VATICAN CITY — Pope Benedict XVI urged a world confronting a financial crisis, conflict and increasing poverty not to lose hope at Christmas but to join in “authentic solidarity” to prevent global ruin.
His message of salvation amid growing concern about the economic meltdown facing rich and poor nations alike was echoed across the continent in London, where Britain’s Queen Elizabeth II called for courage in response to the rough times.
Speaking from the central balcony of St. Peter’s Basilica to tens of thousands of pilgrims, tourists and Romans in the square below, the pope called his Christmas message known as “Urbi et Orbi” — Latin for “to the City and to the World” — a “proclamation of hope.”
Wearing a crimson mantle against a damp chill, Benedict expressed hope that dialogue and negotiation would prevail to find “just and lasting solutions” to conflicts in the Holy Land and elsewhere in the Middle East.

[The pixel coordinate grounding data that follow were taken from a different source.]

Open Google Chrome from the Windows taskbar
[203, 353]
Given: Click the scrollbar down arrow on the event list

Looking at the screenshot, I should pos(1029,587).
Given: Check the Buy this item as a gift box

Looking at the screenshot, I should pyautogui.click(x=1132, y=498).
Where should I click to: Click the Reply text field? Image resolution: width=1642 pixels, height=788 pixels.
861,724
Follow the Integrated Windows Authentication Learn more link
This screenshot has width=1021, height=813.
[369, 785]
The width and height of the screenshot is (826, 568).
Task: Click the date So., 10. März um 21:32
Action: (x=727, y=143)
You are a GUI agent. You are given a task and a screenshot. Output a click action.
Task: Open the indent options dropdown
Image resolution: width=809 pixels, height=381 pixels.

He decried suffering in Africa and terrorism, and called for an end to “internecine conflict” dividing ethnic and social groups.
The pope singled out the plight of those in war-torn eastern Congo, in Sudan’s Darfur region, in Somalia where he said “interminable” suffering is the tragic consequence of “the lack of stability and peace” — and in Zimbabwe where people have been “trapped for all too long in a political and social crisis which, sadly, keeps worsening.”